L’ avrà letta, Giuseppe Conte, questa lettera? Pare di no, o comunque non l’ha meditata. Forse, non l’ha capita, così come probabilmente dell’ intera questione del gasdotto ha capito poco e punto.

Dopo la sua comunicazione totalmente negativa di ieri sera, le Mamme No Tap hanno diffuso questa mattina via social la seguente nota politica, sempre indirizzata direttamente al presidente del Consiglio:
ORA BASTA DAVVERO: LA BEFFA, OLTRE AL DANNO, LA RISPEDIAMO AL MITTENTE!

Al grido di “Onestà, Onestà, Onestà” i parlamentari di questo governo, da lei presieduto Sig Giuseppe Conte, hanno basato la campagna elettorale, blaterando di ambiente, sviluppo sostenibile ed energia pulita quali vessilli di battaglie civili e di un tanto auspicato “Cambiamento” da parte dei cittadini.

Lei, premier di questo governo, lei si è autoproclamato “l’avvocato di tutti gli italiani” ed ora dichiara di voler prestare particolare attenzione alla nostra Comunità. No, grazie!

Noi siamo stanchi di affermazioni e slogan privi di significato, siamo stanchi di promesse disattese e di interpretazioni fantasiose.
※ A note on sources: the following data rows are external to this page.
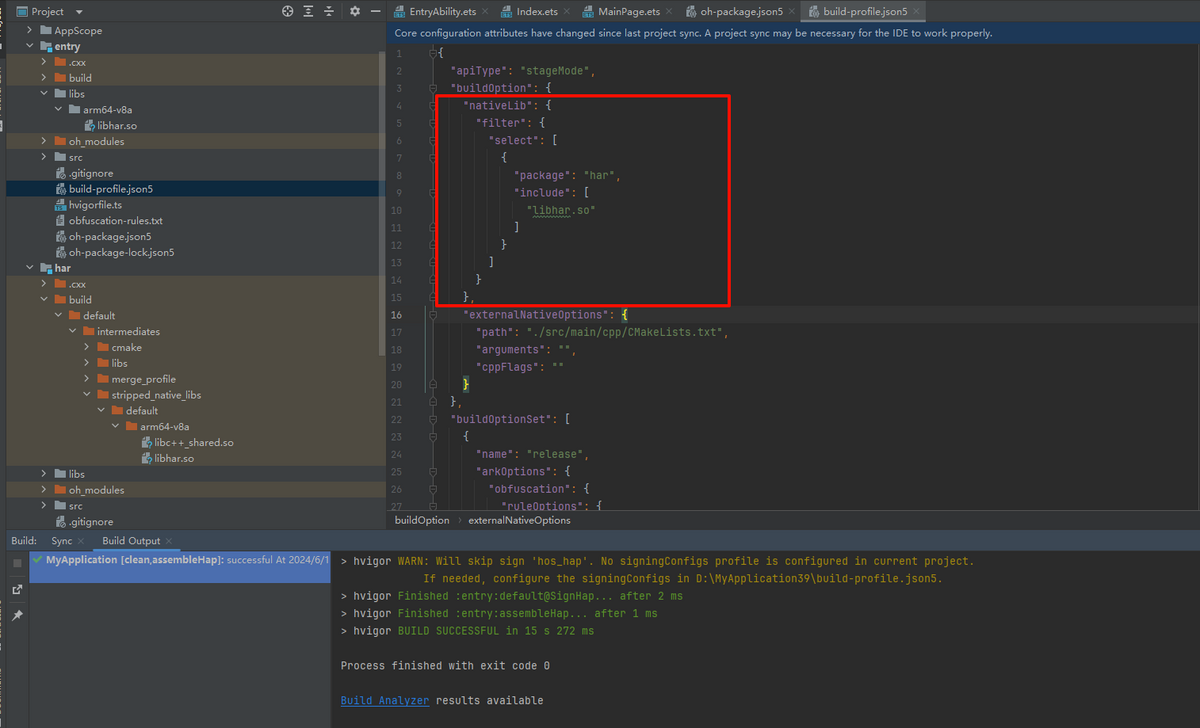Viewport: 1200px width, 728px height.
Task: Click the Expand All icon in Project panel
Action: [x=309, y=11]

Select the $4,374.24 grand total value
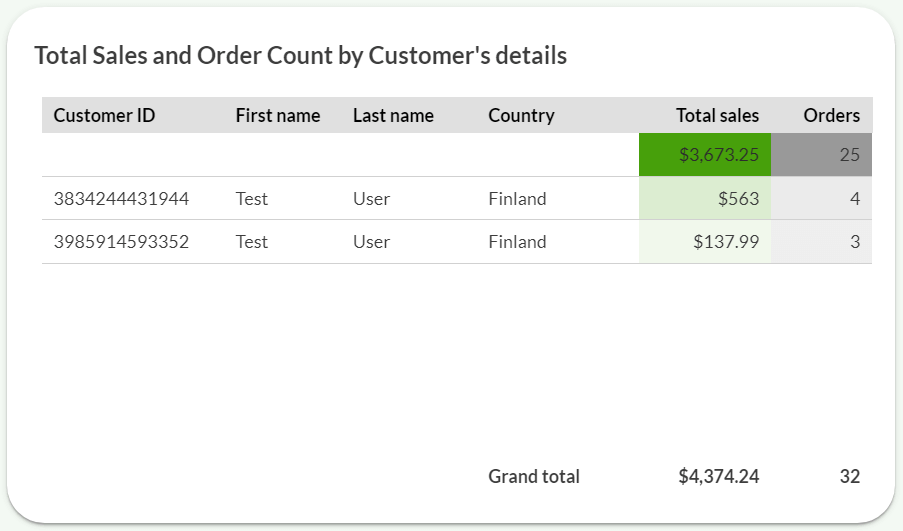(718, 476)
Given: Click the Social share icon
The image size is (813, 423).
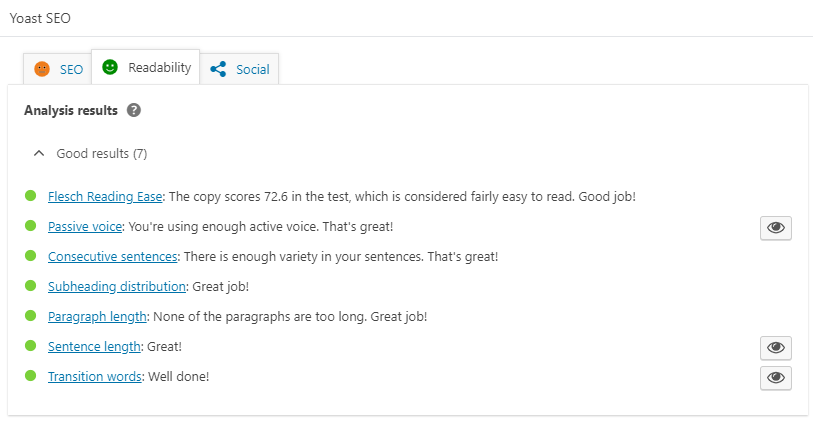Looking at the screenshot, I should 219,69.
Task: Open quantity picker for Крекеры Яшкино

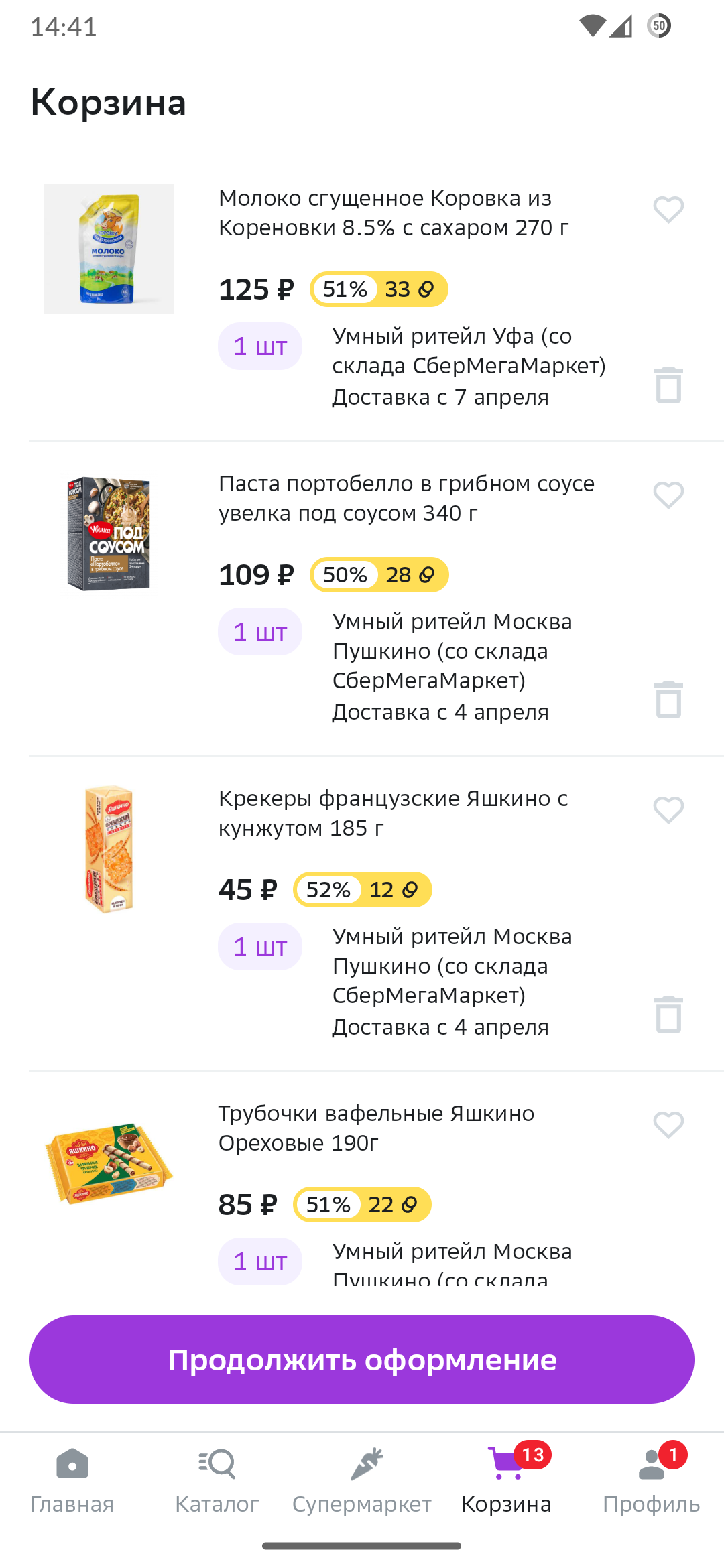Action: (x=260, y=947)
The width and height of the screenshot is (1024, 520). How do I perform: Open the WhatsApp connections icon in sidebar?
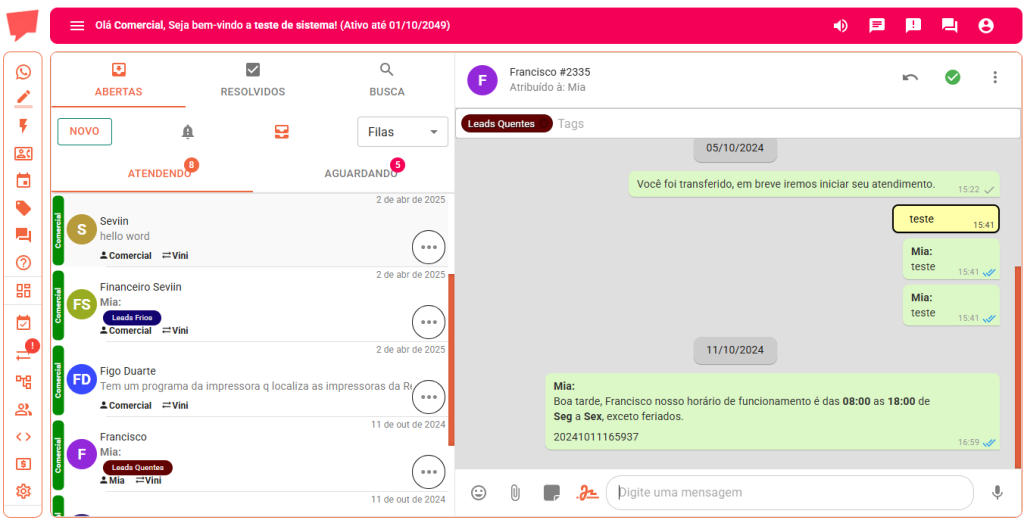(x=23, y=72)
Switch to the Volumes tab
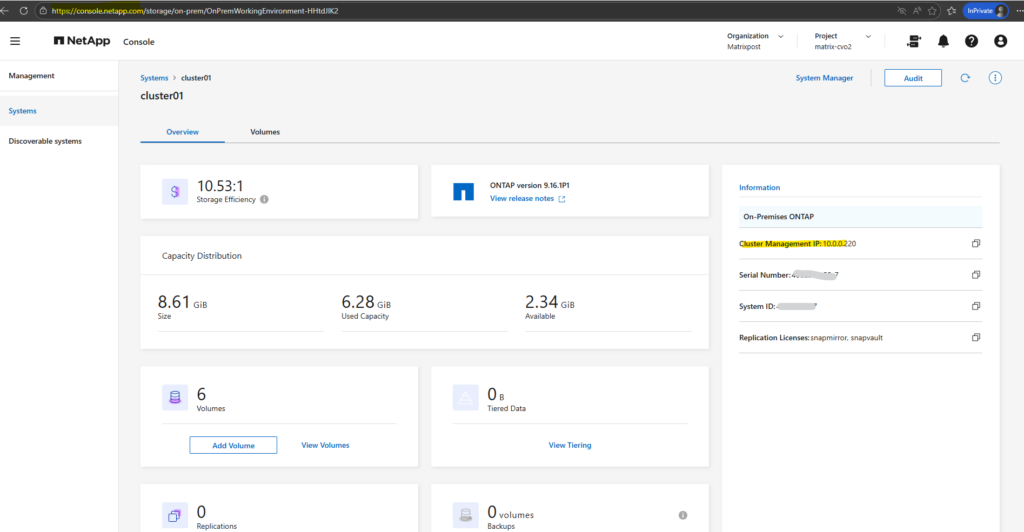 click(265, 132)
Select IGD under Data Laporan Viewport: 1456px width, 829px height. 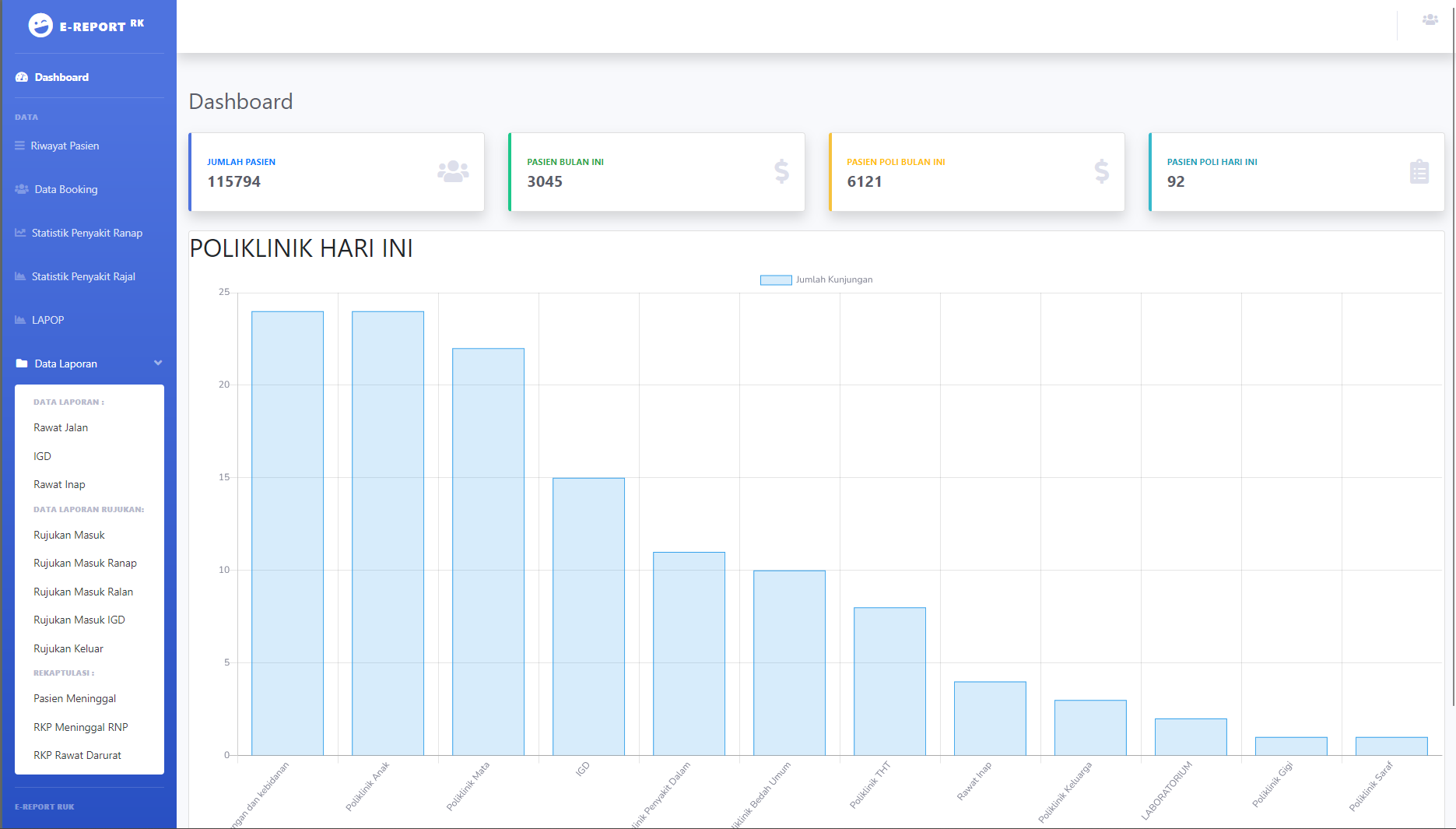point(43,456)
Noi non desideriamo ricevere attenzione da parte del governo. Rivolgete da qualche altra parte le vostre “preziose attenzioni”, perché qui i problemi sono nati proprio dai troppi interessi che hanno “attenzionato” questa terra.

Non abbiamo bisogno di altra ipocrisia, non abbiamo bisogno di attenzioni: rivendichiamo Diritti, Dignità, Orgoglio!